It is possible to register a builders’ lien claim against the interest of a mortgagee, effectively giving the lien claim priority over the mortgage, even if the mortgage was registered prior to the lien. However, this requires that the mortgagee has some direct role in the construction process, so as to meet the statutory definition of an “owner”:
“Owner” means a person having an estate or interest in land at whose request, express or implied, and i) on whose credit, ii) on whose behalf, iii) with whose privity and consent, or iv) for whose direct benefit, work is done on or material is furnished for an improvement to the land...
” For example, where a developer and a private lender are engaged in a joint enterprise to develop a project, the lender might meet the statutory definition of an “Owner.” In all of the circumstances, the court might come to the conclusion that the mortgagee expressly or impliedly requested and benefited from the work. The practical effect if the lien is valid as against the lender’s interest is to give the lien priority over the mortgage registered by the lender on the project lands.
In Arres Capital Inc. v. Greywood Mews Development Corp., 2011 ABQB 411 the project developer became insolvent, leaving numerous trade contractors and suppliers unpaid. As a result, various liens were registered against the project lands. The project lender brought a foreclosure action. There was insufficient equity in the project to pay out both the lender and the lien claimants.
The lien claimants asked the court to determine that the lien claims had priority over the mortgage, on the basis that the project lender was a related corporation to the project developer.

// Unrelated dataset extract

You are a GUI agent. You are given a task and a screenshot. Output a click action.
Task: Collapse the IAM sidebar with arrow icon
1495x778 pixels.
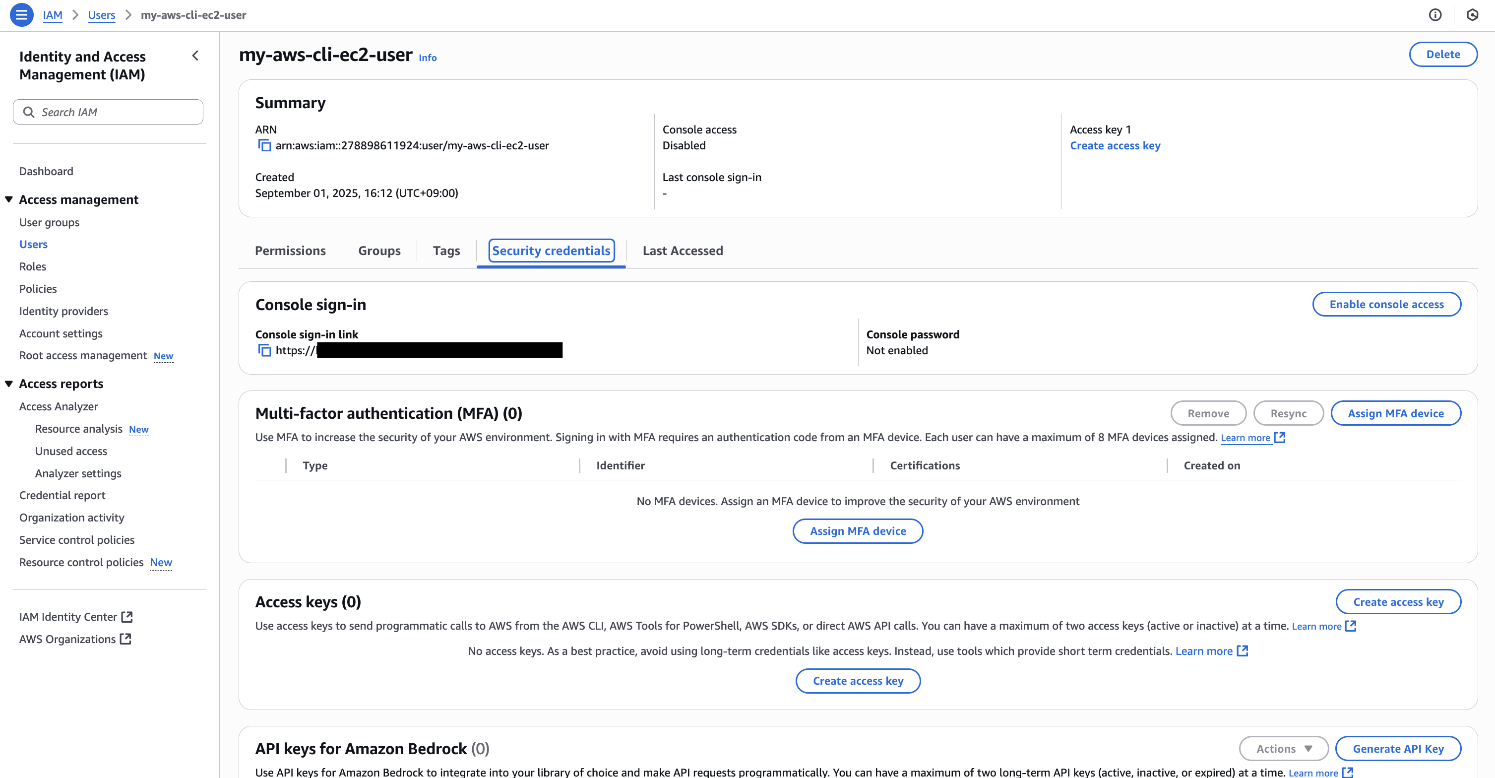[196, 56]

There was some common ownership and management between the project developer and the project lender, and there was some evidence to support the argument that the lender had requested the work so as to meet the statutory definition of an “Owner.”

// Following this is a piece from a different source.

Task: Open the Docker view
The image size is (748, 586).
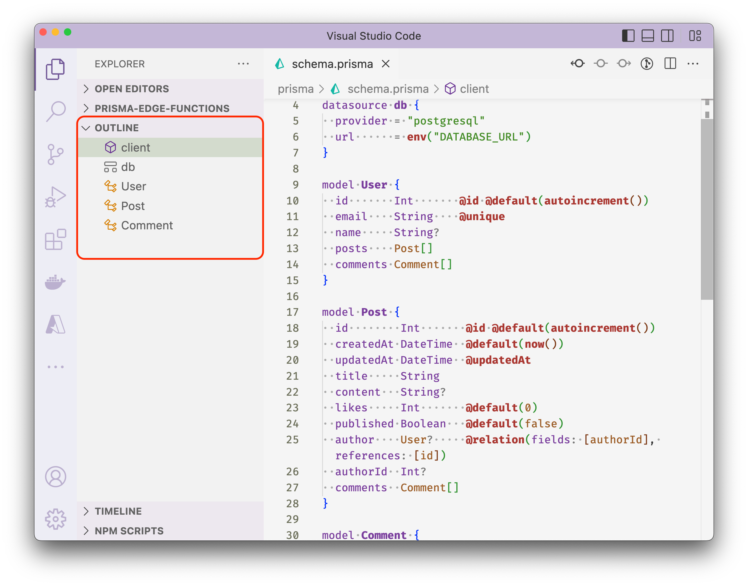Action: click(56, 282)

Unfortunately, none of the lien claimants were aware or took account of these facts at the time of lien registration. The court determined that the lender’s mortgage had priority, because none of the lien claimants had expressly registered their liens against the lender’s interest in the lands (the mortgage). The lien claimants had only registered their claims against the fee simple title (i.e. the developer’s interest in the lands). The liens were therefore wiped out by the mortgage foreclosure.
This case is a cautionary tale for trade contractors and suppliers involved in privately financed projects (where the lender and developer are related entities). The circumstances may support a lien against the mortgagee’s interest, effectively giving lien claims priority over a mortgage against the lands. However, it is necessary to address this issue at the time of lien registration. In such circumstances, consideration must be given to registering two liens, one against the fee simple title (the developer’s interest) and a second lien expressly claiming an interest in the lender’s interest in the lands (i.e. the prior registered mortgage).
This update is a general overview of the subject matter and cannot be regarded as legal advice.